The report examines the economic impact of five scenarios, including restrictions in place before 11th December, restrictions currently in place, and three potential alternative scenarios:
- • The first alternative policy scenario looked at extending closing times from 8pm to 10.30pm and allowing alcohol to be served with food in Levels 1 to 3.This scenario supports £927 million in turnover and 53,100 jobs; however, it represents a fiscal cost of £14 million.
- The second alternative policy scenario looked at also allowing wet-led pubs and bars that don’t serve food to be open until 8pm in Levels 1 to 3. This supports £1.1 billion in turnover, 60,800 jobs, and a fiscal benefit of £63 million.
- The third alternative policy scenario looked at allowing all hospitality businesses to be open until 10.30pm and to serve alcohol. This supports £1.2 billion in turnover, 65,400 jobs, and a fiscal benefit of £105 million.

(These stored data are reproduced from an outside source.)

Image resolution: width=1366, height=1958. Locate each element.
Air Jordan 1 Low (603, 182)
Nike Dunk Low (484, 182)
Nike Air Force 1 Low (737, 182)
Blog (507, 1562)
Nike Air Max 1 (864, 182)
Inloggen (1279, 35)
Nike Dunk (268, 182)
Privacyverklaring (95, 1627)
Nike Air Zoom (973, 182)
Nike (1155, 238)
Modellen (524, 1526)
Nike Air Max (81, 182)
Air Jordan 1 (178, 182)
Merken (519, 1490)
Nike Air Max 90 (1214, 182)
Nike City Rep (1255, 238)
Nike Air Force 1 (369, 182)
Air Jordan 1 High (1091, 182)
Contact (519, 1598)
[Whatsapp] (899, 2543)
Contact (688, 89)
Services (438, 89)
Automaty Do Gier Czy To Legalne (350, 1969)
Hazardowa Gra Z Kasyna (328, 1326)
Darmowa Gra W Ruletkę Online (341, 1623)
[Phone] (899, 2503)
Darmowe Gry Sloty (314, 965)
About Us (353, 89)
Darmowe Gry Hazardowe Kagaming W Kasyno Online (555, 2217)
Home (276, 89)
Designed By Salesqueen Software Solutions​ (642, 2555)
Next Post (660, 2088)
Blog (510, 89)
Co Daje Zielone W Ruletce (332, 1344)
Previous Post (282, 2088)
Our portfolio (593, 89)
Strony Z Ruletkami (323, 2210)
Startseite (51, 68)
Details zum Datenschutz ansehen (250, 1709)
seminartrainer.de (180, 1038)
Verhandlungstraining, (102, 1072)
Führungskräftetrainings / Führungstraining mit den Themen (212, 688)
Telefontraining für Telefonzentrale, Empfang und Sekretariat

In 2019, prior to the global pandemic, Scotland’s hospitality industry contributed £1.8 billion Gross Value Added (GVA, a measure of economic output) to Scotland’s economy. The sector also supported 83,400 jobs and was associated with £812 million in tax revenues.
The report highlights that restrictions on the hospitality sector, as based on the levels in place across Scotland from 11th December, supported £419 million in turnover and 28,300 jobs; however, it represents a fiscal cost of £261 million.
The Scottish Government’s previous restrictions, which ended on 11th December, supported £276 million in and 19,100 jobs and represented a fiscal cost of £347 million.
Graeme Blackett of BiGGAR Economics, said:
“This study highlights the severe negative economic impact that COVID-19 restrictions have had on the hospitality sector, the businesses and people who work in the sector itself, and the businesses and employees in the supply chain.
“It also demonstrates that scenarios which allow for extended trading, whilst maintaining appropriate safety restrictions, can place the hospitality sector and the wider food and drink supply chain in a much stronger position.
“Minor adjustments to the restrictions could get thousands of people back to work and allow the sector to generate turnover, and contribute significantly to the public finances in 2021.”